Pukat hari­mau mampu men­jaring ikan dengan jum­lah yang cukup besar dalam waktu singkat. Penggunaan pukat harimau sepertinya tidak menjadi masalah serius bila tangkapan yang melim­pah ruah tersebut tidak ter­ma­suk ikan-ikan kecil yang belum layak dijual, karena tidak memiliki nilai keeko­no­mian.

Jala yang terdapat di pukat harimau berbeda dengan jala yang digunakan oleh nela­yan-nelayan tradisional. Per­bedaan mencolok dari segi ukuran lubang jala yang tidak sedemikian rapatnya se­hing­ga ikan-ikan kecil tidak turut diangkut ke daratan. Secara teori ikan kecil yang terjaring       pukat harimau bisa dilepas­kan kembali ke lautan. Na­mun, permasalahannya bila dilepaskan kembali ke lautan kebanyakan dalam keadaan mati atau sekarat. Sedikit sekali yang mampu bertahan hidup. Ikan-ikan tersebut terhimpit oleh tangkapan ikan-ikan yang besar saat berada di dalam jala pukat ha­rimau.

Setiap makhluk hidup ha­rus berkembang biak sehing­ga kelestarian dari jenisnya tetap bertahan. Ketika ikan-ikan kecil ikut terjaring pukat harimau biasanya akan bina­sa. Padahal anak ikan yang masih kecil itu beberapa bu­lan ke depan memiliki nilai keekonomian dan bisa dijual.

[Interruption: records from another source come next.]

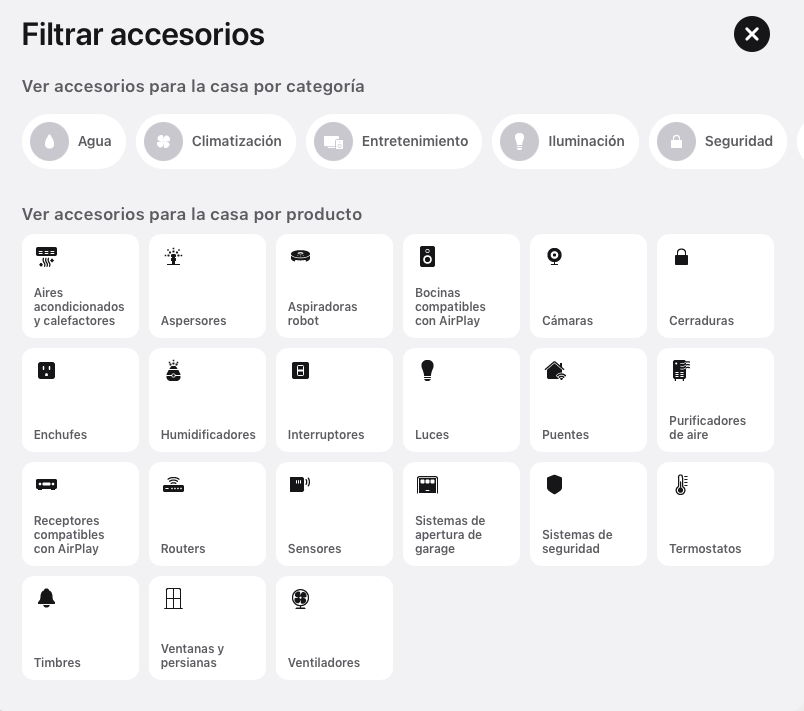Select Bocinas compatibles con AirPlay
The width and height of the screenshot is (804, 711).
pos(461,285)
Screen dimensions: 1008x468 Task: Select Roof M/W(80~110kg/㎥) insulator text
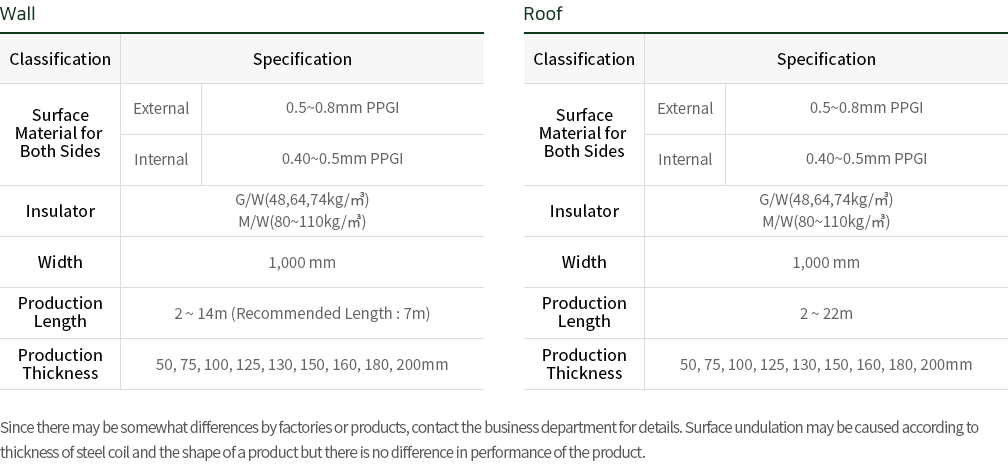(826, 222)
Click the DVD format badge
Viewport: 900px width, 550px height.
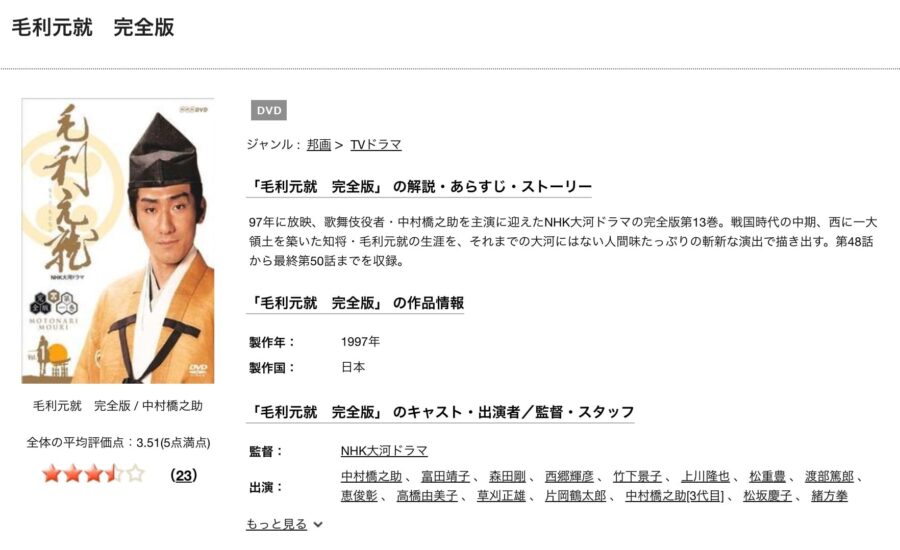(269, 110)
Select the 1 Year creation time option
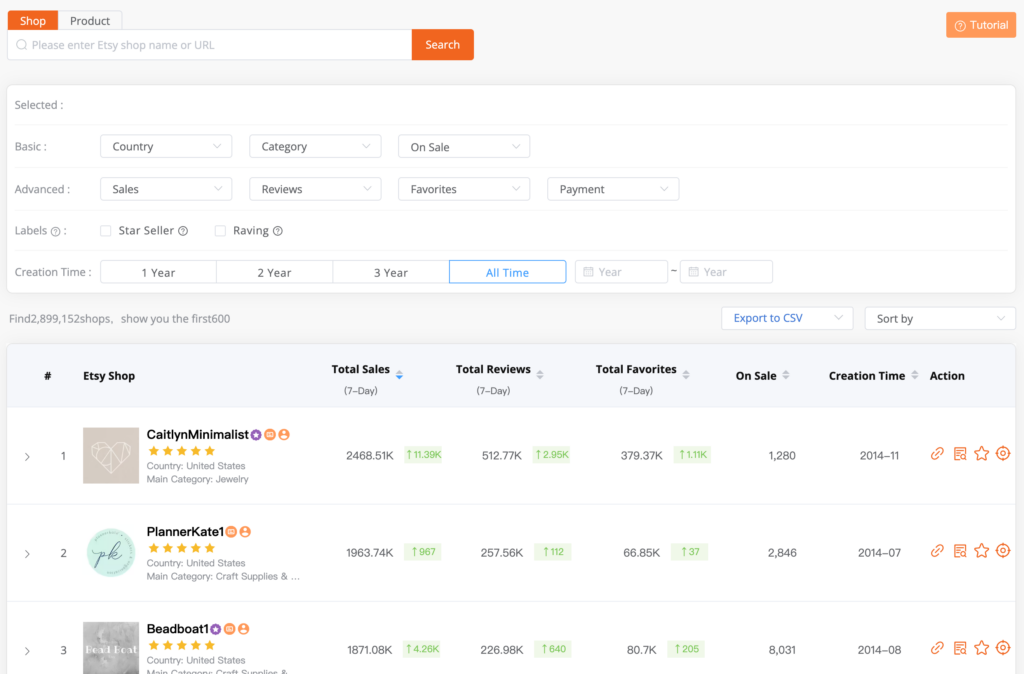Image resolution: width=1024 pixels, height=674 pixels. (x=158, y=272)
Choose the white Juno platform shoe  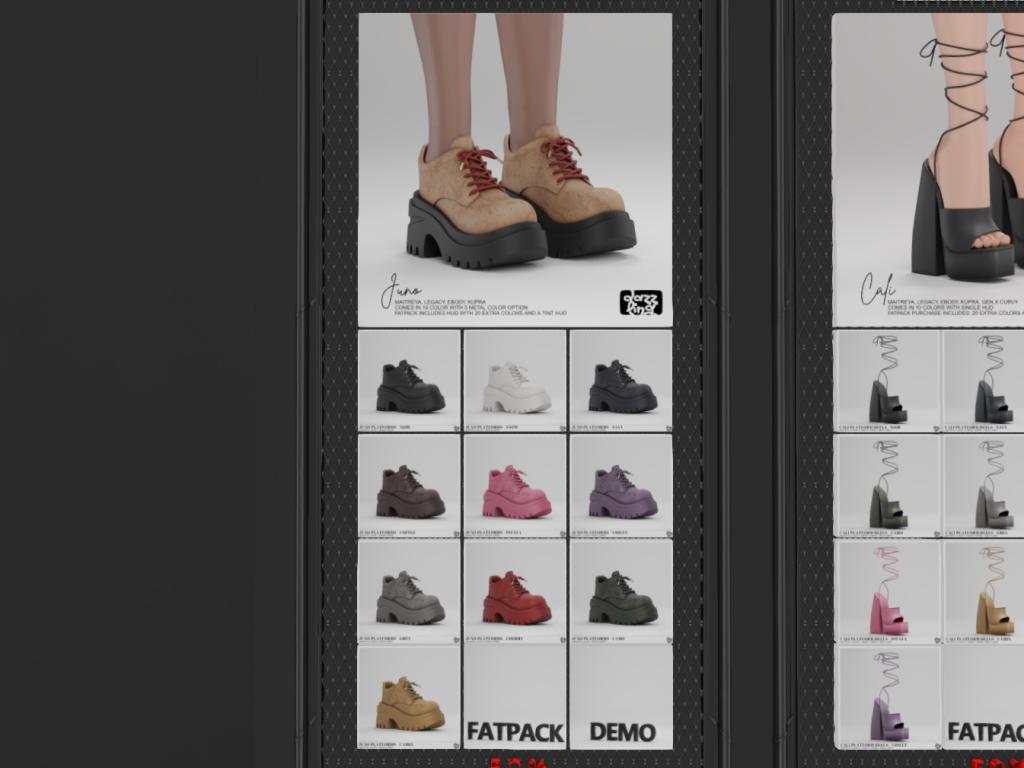click(515, 381)
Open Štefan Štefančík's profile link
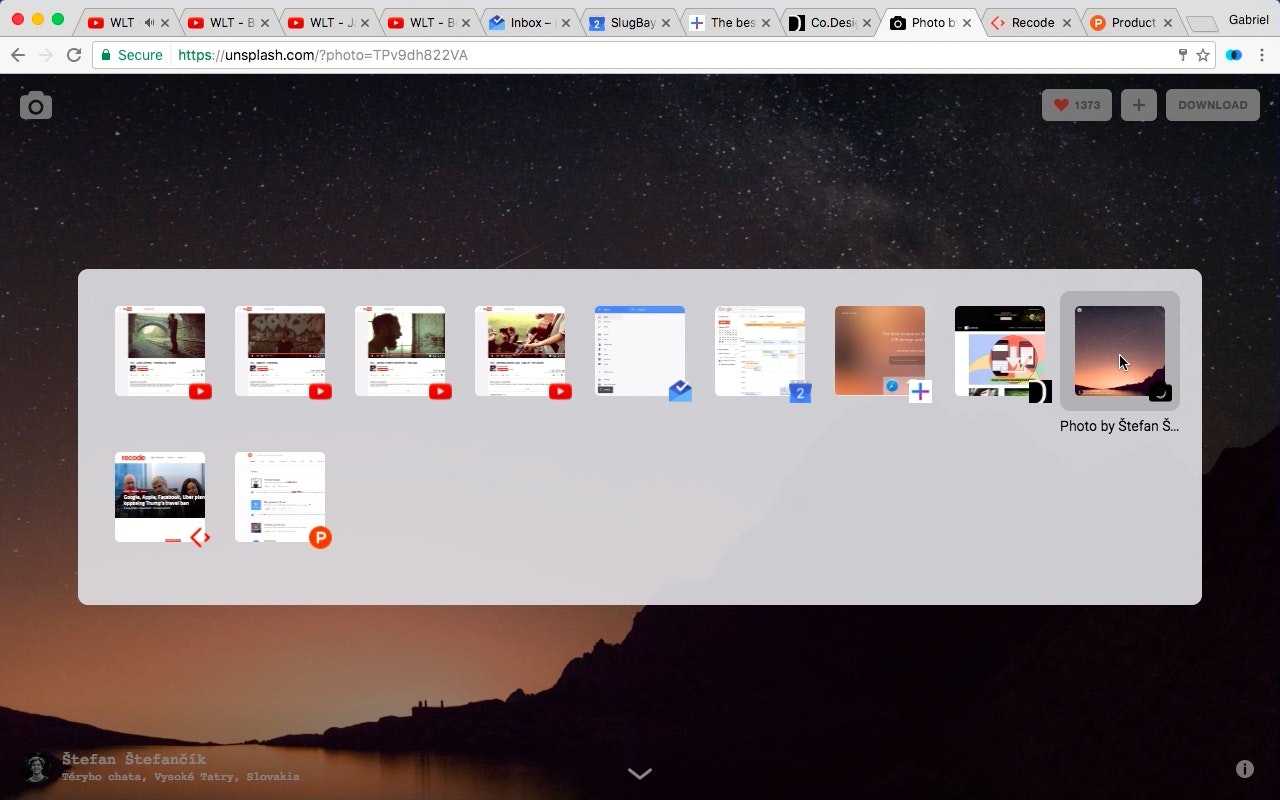This screenshot has width=1280, height=800. coord(137,759)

Penggunaan pukat hari­mau sangat beresiko mengu­rangi populasi biota laut, khususnya ikan yang terja­ring. Jika pukat harimau ber­operasi di daerah karang, dikhawatirkan pula akan merusak terumbu karang sebagai tempat ikan berlin­dung dan berkembang biak.

Pemerintah dalam hal ini Kementerian Kelautan dan Perikanan telah mengeluar­kan peraturan No 2/2015 tentang larangan penggunaan alat tangkap pukat harimau (trawl), pukat tarik, dan pu­kat hela di perairan Indonesia. Upaya pemerintah ini merupakan upaya menjaga ekosistem laut sekaligus melindungi biota laut khu­sus­nya ikan yang masih ke­cil. Hal ini harus diapresiasi.

Larangan peng­gunaan pu­kat harimau sebenarnya su­dah tertuang dalam Kepu­tus­an Presiden Nomor 39 Ta­hun 1980. Dalam Keputusan Presiden tersebut disebutkan bahwa semua praktik tang­kap menggunakan pukat ha­rimau (trawl) dilarang karena mengancam kelestarian ling­kungan setempat.

Namun Kepres tersebut belum dipatuhi sebagaimana diharapkan. Masih banyak pukat harimau yang beropera­si melakukan penangkapan di perariran pantai, padahal daya jelajah boat mereka bisa dengan mudah menembus perairan lepas pantai.

Dengan adanya peraturan Menteri Kelautan dan Per­ikanan diharap dapat mengu­rangi penggunaan pukat harimau, karena peraturan tersebut memberi sanksi tegas bagi yang tidak mematuhi.

Bahkan banyak kapal pe­nangkap ikan berbendera asing yang ditenggelamkan, karena beroperasi di perairan Indonesia tanpa izin.